10. The surgical instrument of claim 9, wherein the second grasping element comprises a hub having an opening formed there through and an insert sized to fit within the opening, the second bone contacting surface being located on a surface of the hub adjacent to the opening, and the third bone contacting surface being formed on the insert.

11. The surgical instrument of claim 9, wherein the second grasping element is removably connected to the surgical instrument.

12. The surgical instrument of claim 9, wherein the first grasping element is removably connected to the surgical instrument.

13. The surgical instrument of claim 9, wherein the first bone contacting surface is shaped to substantially conform to an anatomical surface of the patellar bone.

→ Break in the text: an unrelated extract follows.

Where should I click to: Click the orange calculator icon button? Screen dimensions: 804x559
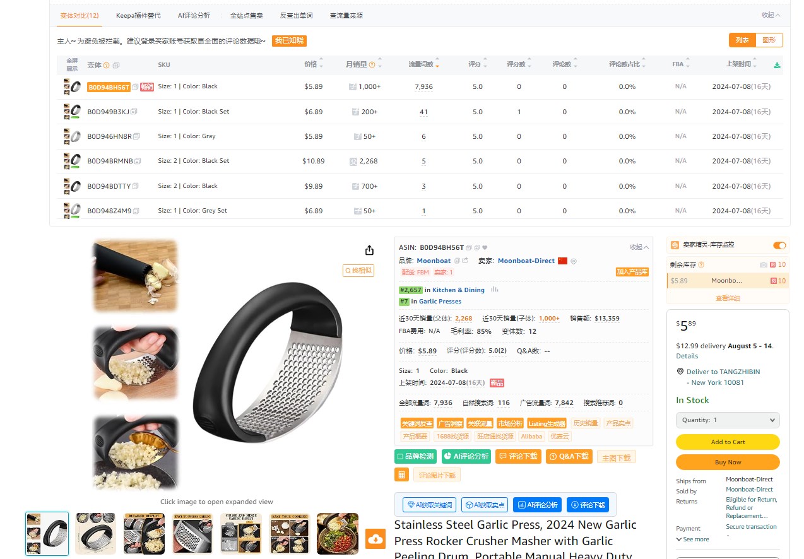coord(401,474)
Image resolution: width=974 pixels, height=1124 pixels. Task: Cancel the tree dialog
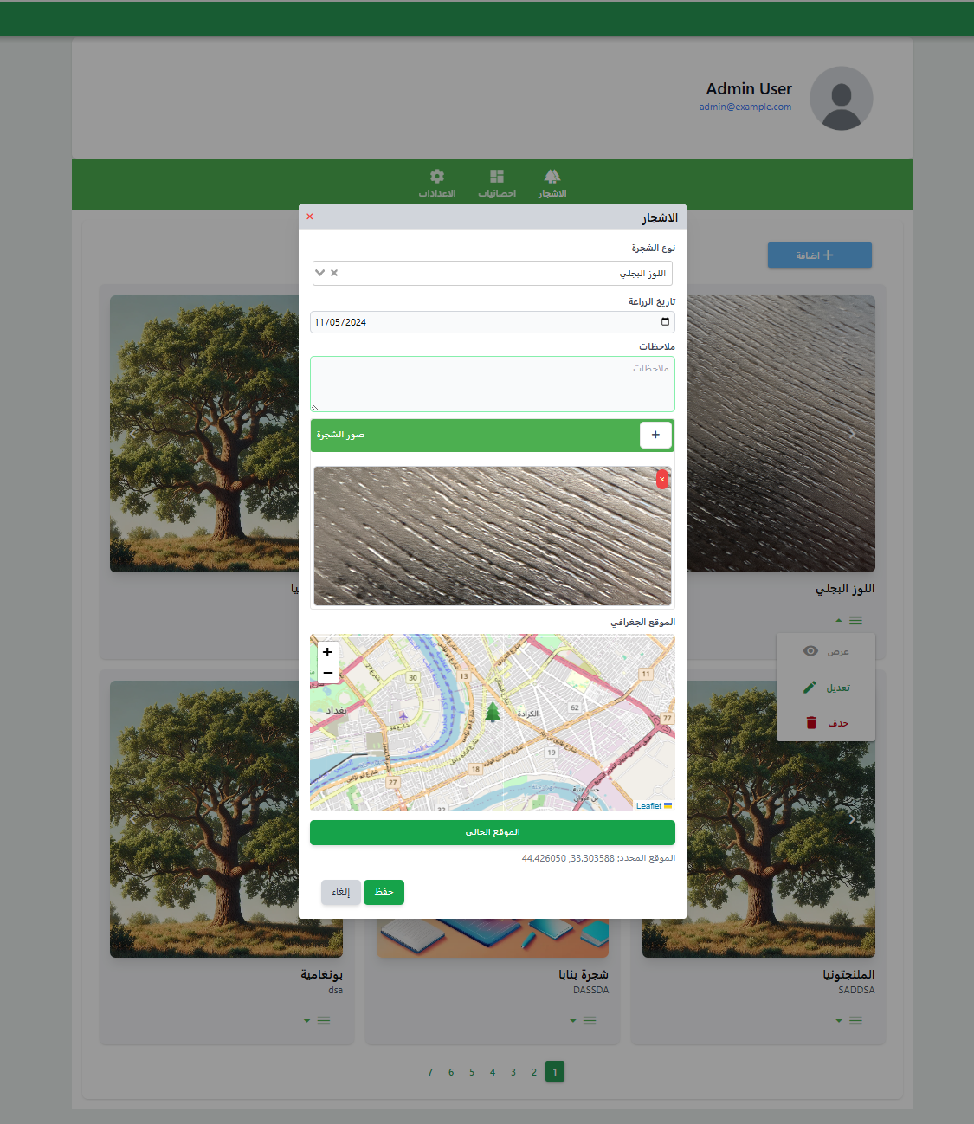[341, 892]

14. The surgical instrument of claim 9, wherein the second bone contacting surface includes surface features that are particularized to anatomical features of the patient.

15. The surgical instrument of claim 9, further comprising a removable patellar guide for attachment to the second grasping element, the patellar guide including at least one guiding feature for aligning a surgical tool to cut, drill or ream at least a portion of the patellar bone.

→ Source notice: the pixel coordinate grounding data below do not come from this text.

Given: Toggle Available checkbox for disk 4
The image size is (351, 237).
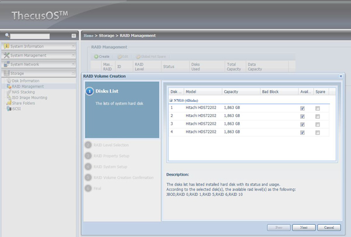Looking at the screenshot, I should (302, 133).
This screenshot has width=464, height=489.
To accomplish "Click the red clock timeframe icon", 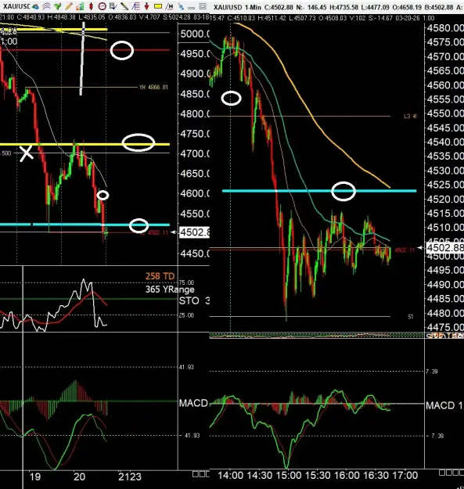I will tap(103, 6).
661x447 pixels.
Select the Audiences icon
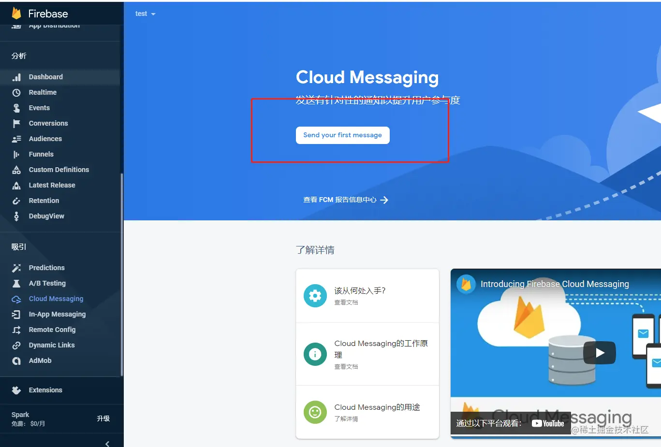click(16, 139)
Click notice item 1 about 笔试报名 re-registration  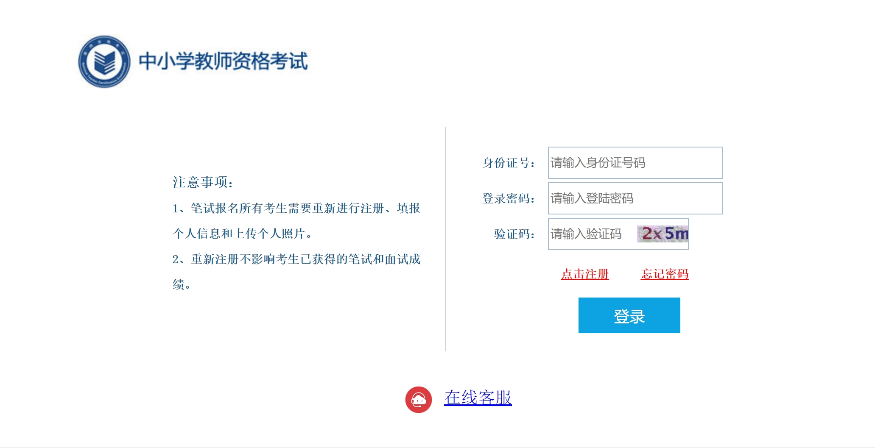click(296, 208)
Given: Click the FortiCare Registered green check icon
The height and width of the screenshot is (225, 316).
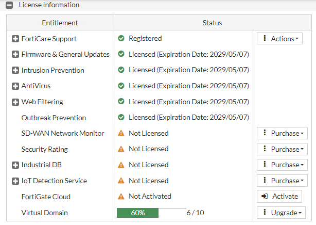Looking at the screenshot, I should click(121, 38).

16. A method of preparing a bone surface of a patella during knee surgery, the method comprising:

determining a three-dimensional shape of a portion of the patella and producing a grasper having a first and second grasping element, at least one of the first and second grasping elements including a first bone contacting surface that conforms to the portion of the patella;

aligning the first bone contacting surface with the conforming portion of the patella;

grasping the patella with the first and second grasping elements such that the first bone contacting surface is aligned with the conforming portion of the patella; and

preparing the bone surface by cutting, drilling or reaming at least a portion of the bone surface while the patella is grasped between the first and second grasping elements.

17. The method of claim 16, wherein at least one of the first and second grasping elements further comprises a guiding feature for aligning a surgical tool to cut, drill or ream at least a portion of the patella, and the step of preparing the bone surface by cutting, drilling or reaming at least a portion of the bone surface while the patella is grasped between the first and second grasping elements comprises using the guiding feature to align a surgical instrument for preparing the bone surface by cutting, drilling or reaming at least a portion of the bone surface while the patella is grasped between the first and second grasping elements.

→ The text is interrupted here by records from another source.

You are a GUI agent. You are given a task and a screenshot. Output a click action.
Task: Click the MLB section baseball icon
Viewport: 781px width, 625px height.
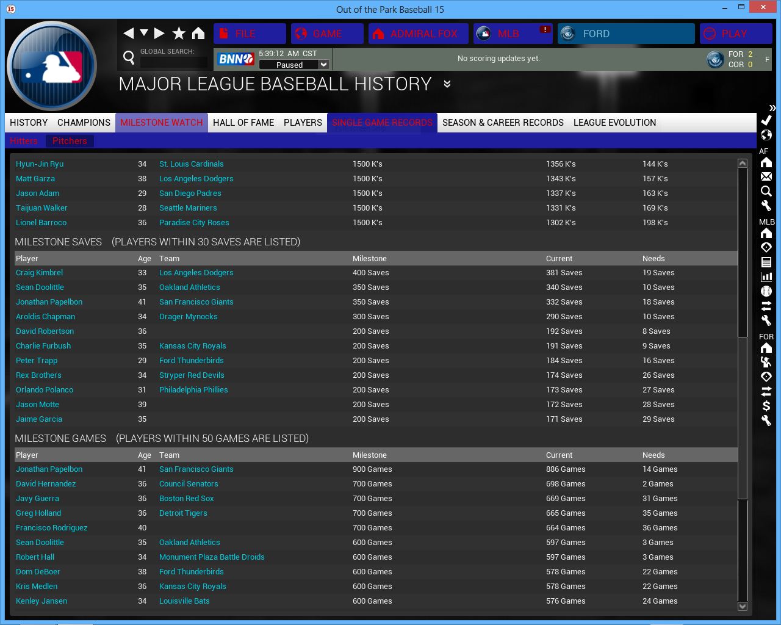(766, 291)
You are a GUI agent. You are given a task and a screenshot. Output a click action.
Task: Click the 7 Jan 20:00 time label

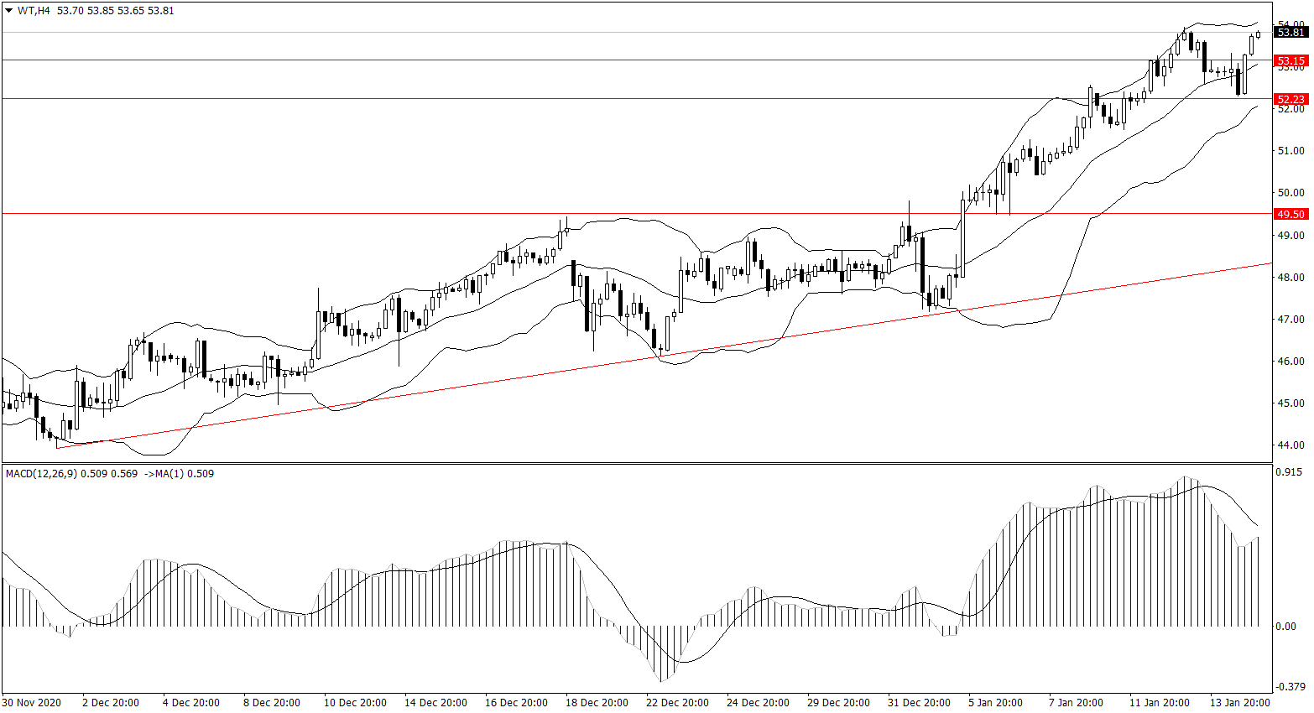pyautogui.click(x=1076, y=703)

18. The method of claim 16, wherein the step of grasping the patella with the first and second grasping elements such that the first bone contacting surface is aligned with the conforming portion of the patella prevents the patella from rotating relative to the first and second grasping elements.

19. The method of claim 16, where the step of preparing the bone surface by cutting, drilling or reaming at least a portion of the bone surface while the patella is grasped between the first and second grasping elements comprises preparing the bone surface by cutting or reaming at least a portion of the bone surface to a generally planar shape while the patella is grasped between the first and second grasping elements.

20. The method of claim 16, where the step of preparing the bone surface by cutting, drilling or reaming at least a portion of the bone surface while the patella is grasped between the first and second grasping elements comprises preparing the bone surface by drilling or reaming at least a portion of the bone surface to an inset shape while the patella is grasped between the first and second grasping elements.

21. The method of claim 16, further comprising the step of removing the first bone contacting surface from the first or second grasping element while the patella is grasped between the first and second grasping elements immediately before the step of preparing the bone surface by cutting, drilling or reaming at least a portion of the bone surface while the patella is grasped between the first and second grasping elements.